The Washington Post’s Anthony Faiola is worried about Germany. Actually, he’s worried about the thousands of Muslim refugees inundating the country and “testing the national will to protect minority rights adopted after World War II.”
See, like most liberals, Faiola believes the only decent thing for citizens of western nations to do is throw up their hands and welcome wave upon wave of unassimilated Middle Eastern immigrants. Second guessing this slow cultural suicide is unseemly. Vocally opposing it is Islamophobic. Doing either of those things in Germany is to stir the echoes of Nuremberg.
Faiola in a front-page article in Tuesday's Post, makes it clear that in Germany, it’s a very short step from pork-free school menus and Arabic bus schedules to a burka-burning Kristallnacht. “Far right” groups are “anti-Islam.” Universities that don’t allow head scarves and don’t provide separate Muslim prayer rooms, and local residents opposed to the construction of a mosque in the city if Erfurt have Muslims and good progressives “deeply worried about the trend.”
All this puts right-thinking people in mind of (wait for it!) Hitler.
“For the first time [since World War II] there is a party again attempting to existentially constrain an entire religious community and to threaten it,” Aiman Mazyek, chairman of the Central Council of Muslims in Germany, said about the anti-Islam stance of the AfD. “This reminds us of the times of Hitler.”
Faiola quotes a left-wing politician saying “The crematoriums for the concentration camps [of World War II] were built in Erfurt,” and “Buchenwald and Dora concentration camps were here.”
Creepy, but actual critical thinking could dispel some of the dark magic such mentions conjure. By the time the Nazis systematized antisemitism, Jews had been part of the fabric of German and other European societies for centuries. Their very assimilation made it easier to blame them for Germany’s ills.
By contrast, modern Germany is facing hundreds of thousands of refugees with no history of democracy or having to reach compromise between it and their religion. Their advocates insist they shouldn’t be forced to assimilate and the modern left agrees.
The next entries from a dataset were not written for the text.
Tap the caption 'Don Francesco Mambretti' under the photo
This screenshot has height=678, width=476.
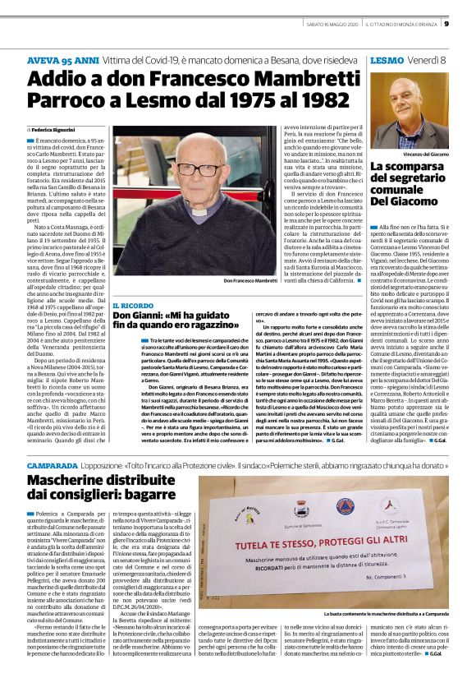[250, 281]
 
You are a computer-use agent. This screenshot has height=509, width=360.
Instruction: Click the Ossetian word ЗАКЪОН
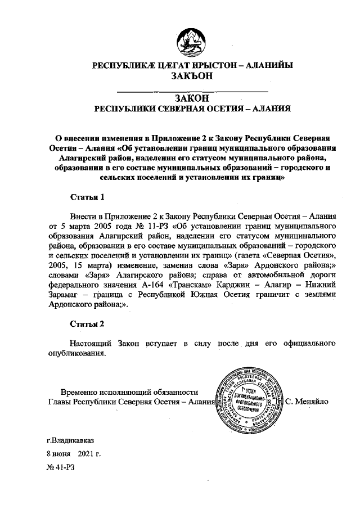pos(191,76)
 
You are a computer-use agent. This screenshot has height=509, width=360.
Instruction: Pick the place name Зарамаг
pos(65,294)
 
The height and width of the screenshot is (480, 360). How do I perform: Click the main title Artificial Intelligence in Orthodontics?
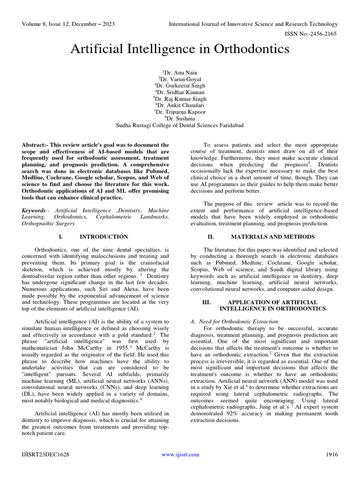[x=180, y=49]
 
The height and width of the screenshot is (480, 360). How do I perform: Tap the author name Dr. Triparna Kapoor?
[x=180, y=112]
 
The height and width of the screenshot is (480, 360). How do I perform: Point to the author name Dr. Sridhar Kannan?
[x=180, y=92]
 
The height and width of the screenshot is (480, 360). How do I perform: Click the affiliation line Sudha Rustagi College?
[x=180, y=125]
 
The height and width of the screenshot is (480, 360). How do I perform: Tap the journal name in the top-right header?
[x=253, y=24]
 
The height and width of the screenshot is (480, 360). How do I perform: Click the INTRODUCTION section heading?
[x=104, y=237]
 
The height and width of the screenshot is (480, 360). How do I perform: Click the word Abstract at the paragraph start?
[x=34, y=145]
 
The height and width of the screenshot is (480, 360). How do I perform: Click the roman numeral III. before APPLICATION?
[x=207, y=302]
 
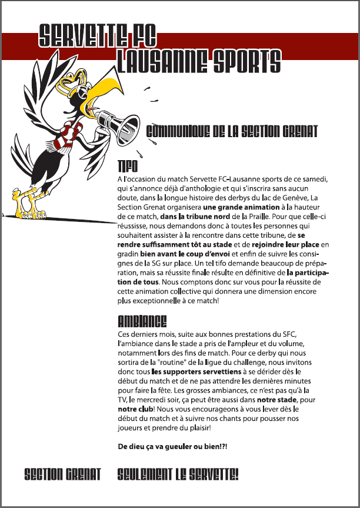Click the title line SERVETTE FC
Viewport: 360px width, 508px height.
click(x=98, y=36)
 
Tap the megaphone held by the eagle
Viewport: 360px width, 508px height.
click(x=117, y=118)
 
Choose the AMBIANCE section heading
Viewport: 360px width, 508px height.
click(x=142, y=321)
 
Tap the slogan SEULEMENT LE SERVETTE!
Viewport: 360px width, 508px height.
click(x=178, y=474)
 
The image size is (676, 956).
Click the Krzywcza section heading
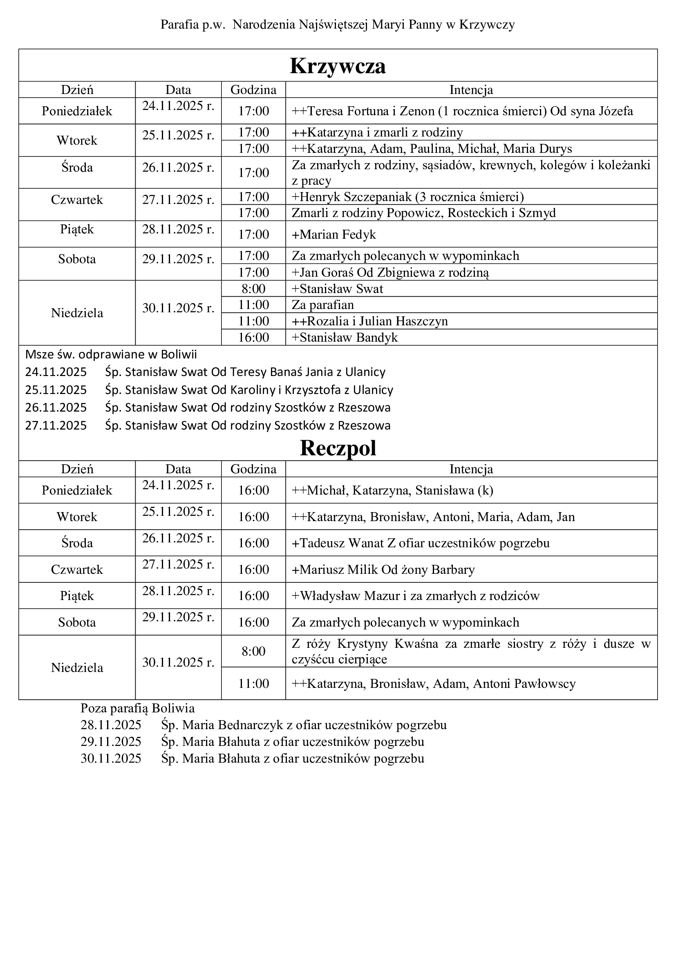[x=338, y=66]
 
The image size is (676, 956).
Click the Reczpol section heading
[x=338, y=448]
Then there’s the whole jihad thing. The only place European Jews were trying to kill nonbelievers and take over the world was in Mein Kampf and some of Henry Ford’s weirder fantasies. Radical Islam’s very real butcher’s bill is ever-mounting, from Paris to San Bernadino to Ninevah. Meanwhile, the tepid condemnations of “moderate” Muslims are less and less reassuring.
But Faiola sneers at those who point out such problems. Sceptics of Islam are “relying on authorities such as Tilman Nagel, a former professor of Islamic studies at Göttingen University who, in a telephone interview, lashed out at ‘political correctness.’” Nagel said, “The fundamental principles of Islam can’t be reconciled with our free constitution.”
The victims, as always, are the Muslims. “In France,” Faiola writes, “acts of violence against Muslims surged more than threefold in 2015, jumping from 133 incidents to 429, according to the country’s Interior Ministry.” He might have mentioned that the same Interior Ministry recorded 851 attacks on French Jews in 2014, more than double those of 2013. (And it probably wasn’t Huguenots doing the attacking). And Islamic terrorists didn’t go to a Kosher deli in Paris last year hoping to slaughter Zoroastrians.
But, failing other arguments, the right wing political parties who argue that fundamentalist Muslims may have conflicts in a modern, pluralistic society are hypocrites. Faiola approvingly quotes an open letter from “Mina Ahadi, an Iranian dissident and critic of fundamental Islam,” who said the opposition “basically represents the same authoritarian, homophobic and sexist — in short: inhumane — position as ultraconservative Islamic associations.”
Minus the tossing gays off buildings part, one would hope. And the rapes. And the “honor killings.” And women unable to drive, talk to men or go to school. But it’s basically the same.